- Born: 1973 (age 51–52) Tel Aviv, Israel
- Genres: Classical
- Occupation: Musician
- Instrument: Viola
- Website: avrilevitan.com

= Avri Levitan =

Israeli violist (born 1973)

Avri Levitan (עברי לביטן; born 1973) is an Israeli violist based in Berlin. He conceived the nonprofit Musethica with Carmen Marcuello in 2009 and launched it in 2012 in Zaragoza, Spain. Levitan has received nominations at the BBC Music Magazine Awards in 2009 and the Royal Philharmonic Society Music Awards in 2012.

==Early life and education==
Levitan was born in 1973 in Tel Aviv, Israel, and is of Polish descent. His parents introduced him to classical music, and he began taking viola lessons at the age of five. As a youth, he found practicing the viola to be challenging, as he preferred football. He told China Daily, "But when I stopped playing music, after one or two days, I realized that I cannot live without music." In an interview published by the America-Israel Cultural Foundation, Levitan states that he was inspired, while growing up in Israel, by artists such as Leonard Bernstein, Pnina Salzman, and also Haim Taub, with whom he studied.

Levitan studied at the Rubin Tel Aviv Academy before going on to receive a masters degree from the Conservatoire National Supérieur de Paris.
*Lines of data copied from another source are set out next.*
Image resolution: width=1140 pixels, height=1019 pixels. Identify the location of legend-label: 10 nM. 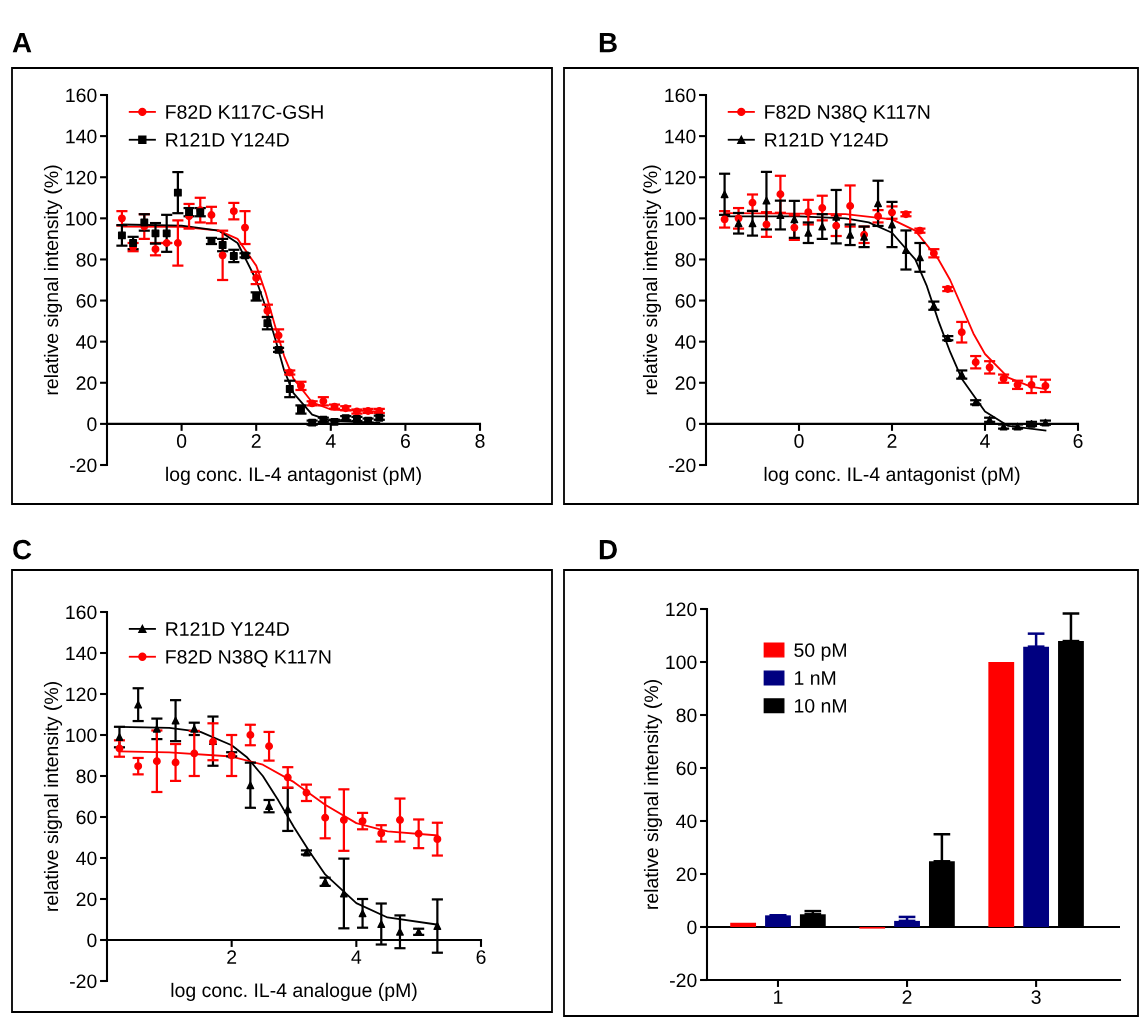
(820, 706).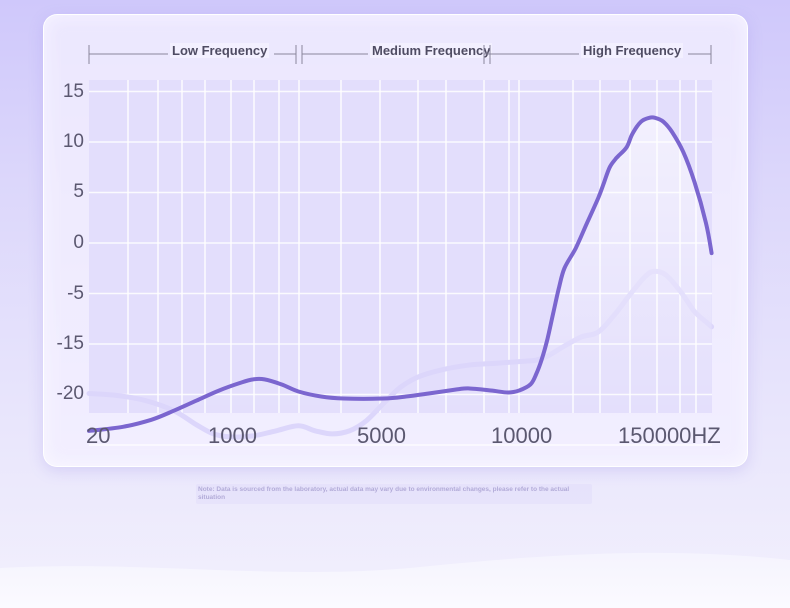 The image size is (790, 608). I want to click on y-tick-label: -5, so click(76, 294).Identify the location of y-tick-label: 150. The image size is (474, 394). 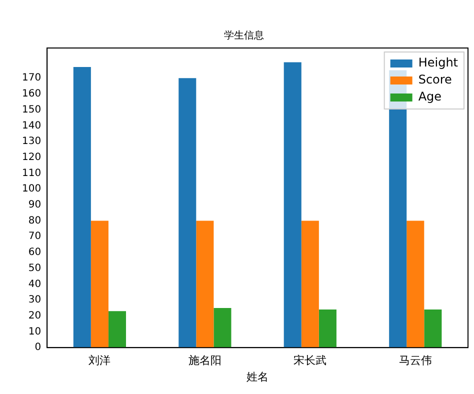
(32, 110).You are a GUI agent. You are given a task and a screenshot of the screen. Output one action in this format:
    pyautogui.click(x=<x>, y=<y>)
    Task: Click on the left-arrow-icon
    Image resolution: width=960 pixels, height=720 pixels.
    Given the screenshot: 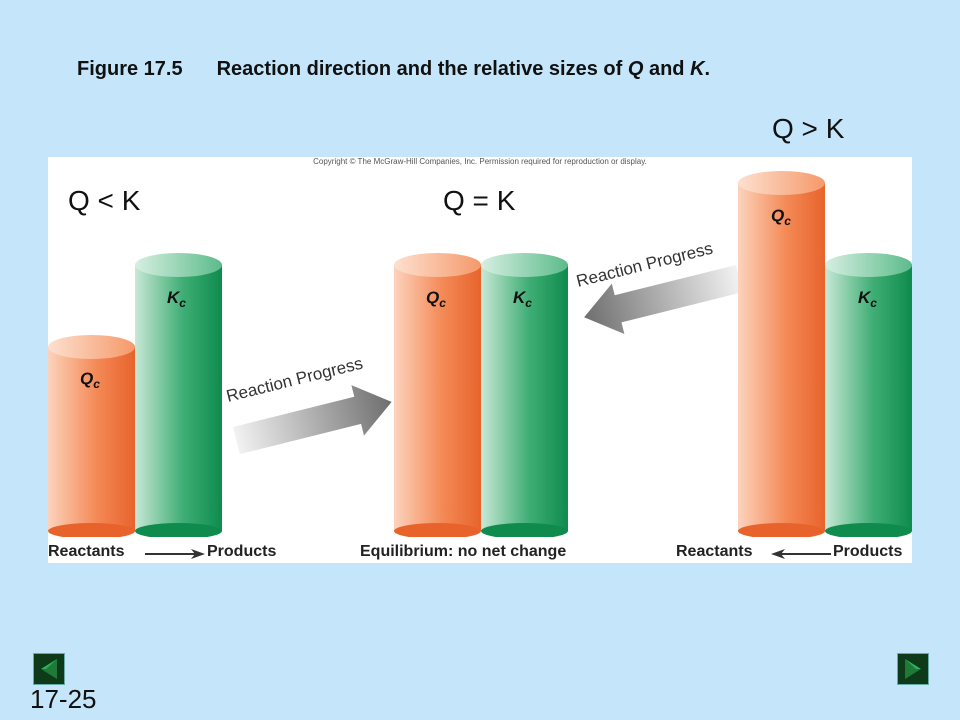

Pinchas Zukerman, Michael Tree, and Ivry Gitlis were his advisers while he was a student. In 1994, he performed at Schleswig-Holstein Musik Festival in his first performance with the Israeli Symphony Orchestra.

==Career==
In 2001, Levitan performed on the viola at the Women's League Hall with Yonatan Zak, who performed on the piano. The Jerusalem Post reviewer Ury Eppstein wrote, "Levitan, young and obviously talented, displayed pure intonation and a warm singing tone, more than one commonly hears from this often pale-sounding instrument. His rendition of Schubert's 'Arpeggione Sonata' was animated and flowing, sensitive to many of the work's subtleties, indicating a remarkable degree of musicality."

His 2009 album was a BBC Music Magazine Awards nominee, and he also received a 2012 Royal Philharmonic Society Music Awards nomination. Levitan toured with the Nordic Symphony Orchestra under the direction of Anu Tali, performing Max Bruch's Kol Nidrei at the Vienna Konzerthaus Großer Saal.

In 2009, Levitan conceived of Musethica with Carmen Marcuello and launched it in 2012 in Zaragoza, Spain. Musethica merges the words "music" and "aesthetics". According to The Jerusalem Post, "The central tenet of the project is to create a model for gifted music students to perform on a regular basis for different audiences, principally for people who do not typically attend traditional concert halls." Musethica is now also active in Berlin, Germany.

===Documentary===
The documentary film k.364, by Douglas Gordon, tells Levitan's story and that of fellow Israeli musician Roi Shiloah.
k.364 was also produced as a video installation with multiple screens.

==Personal life==
Levitan is Jewish. He is married to the Swedish violinist Maria Winiarski, and they have three children.